Data are expressed as the median and range. Differences in the SUVmax, WBMTV and WBTLG between two groups were tested using Welch’s t-test for categorical variables. A Bowker test was used to compare the accuracy of ¹⁸F-FDG PET/CT scans and MDCTs in detecting malignant lesions. For each analysis, p-values <0.05 were considered significant. Statistical calculations were carried out using statistical software (JMP ver. 10, SAS, Cary, NC, USA).

MTX-LPD lesions were analyzed in 207 nodal regions and 117 extranodal regions and identified in 75 nodal anatomic regions (36.2 %) and 17 extranodal anatomic regions (14.5 %). ¹⁸F-FDG PET/CT was superior to MDCT at detecting both nodal and extranodal regions. ¹⁸F-FDG PET/CT scanning could detect 70/75 nodal (93.3 %) and 11/17 extranodal anatomic regions (64.7 %), whereas MDCT detected only 45/75 nodal (60.0 %) and 9/17 extranodal anatomic regions (52.9 %). Consequently, the sensitivity, specificity, and accuracy (Table 3.) for the detection of lesions were 83/92 (90.2 %), 226/232 (97.4 %), and 309/324 (95.4 %), respectively, for ¹⁸F-FDG PET/CT and 55/92 (59.8 %), 220/232 (94.8 %), and 275/324 (84.9 %), respectively, for MDCT (Table 4). The diagnostic accuracy of FDG-PET/CT was significantly higher than that of MDCT (p < 0.002). In the evaluation of interobserver agreement, discordant assessments were observed for five nodal regions and none of the extranodal regions in the FDG PET/CT reading, and for 30 nodal regions and five extranodal regions in the MDCT reading.
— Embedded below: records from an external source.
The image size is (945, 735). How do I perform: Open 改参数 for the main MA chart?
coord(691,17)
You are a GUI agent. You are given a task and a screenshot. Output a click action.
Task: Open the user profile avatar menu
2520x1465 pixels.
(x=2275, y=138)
There were five extranodal lesions that ¹⁸F-FDG PET/CT scanning could identify but MDCT could not; one in the bowel, one in bone (Fig. 1), one in the tonsil and two in the gingiva. The FN lesions were five nodal regions; both sides of the infraclavicular, the right axilla, and both sides of the inguinal and femoral regions. Four extranodal regions were FN; three in skin detected by only visual examination and one in lung. There were six FP lesions; lung, bone and four nodal lesions in the axilla, hilar, mesenteric, and iliac regions. One was a lung lesion that showed focal ¹⁸F-FDG uptake; this was pneumonitis. A second FP lesion was on bone that had focal ¹⁸F-FDG uptake, which was shown to be negative by bone marrow aspiration cytology. The other FPs identified by ¹⁸F-FDG PET/CT scanning were four nodal lesions that include the axilla, hilar, mesenteric and iliac regions with asymmetric ¹⁸F-FDG uptake.
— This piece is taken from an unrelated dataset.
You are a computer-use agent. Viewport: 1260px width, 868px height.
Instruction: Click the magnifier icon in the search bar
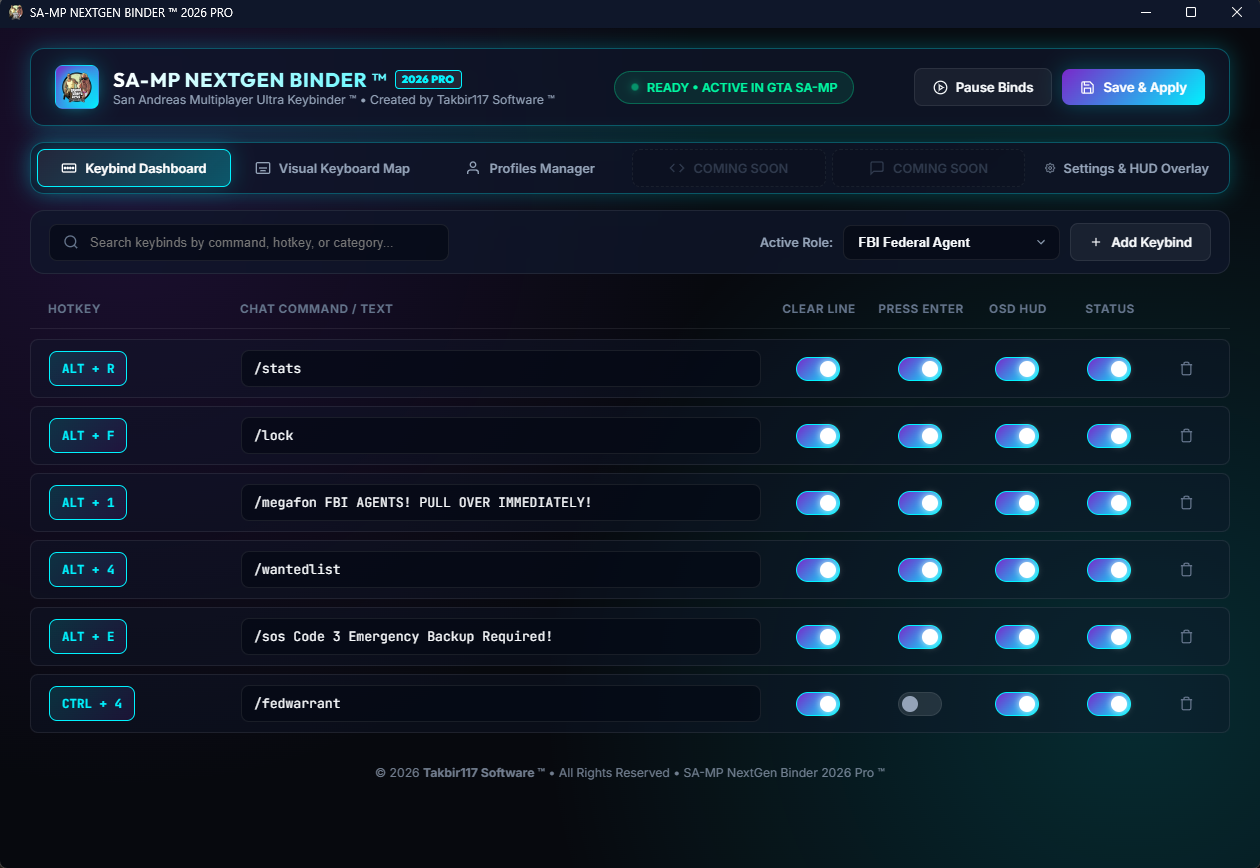click(x=71, y=242)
The medians and ranges of the ¹⁸F-FDG PET parameters were as follows. SUVmax: 10.3 (range 0–47.1), WBMTV: 33.5 ml (range 0–362.6 ml), and WBTLG: 167.0 ml (range 0–2180.9 ml). The differences in the metabolic parameters between the CR patients and the non-CR patients are presented in Table 5. There was no significant association between ¹⁸F-FDG PET/CT parameters and the CR patients.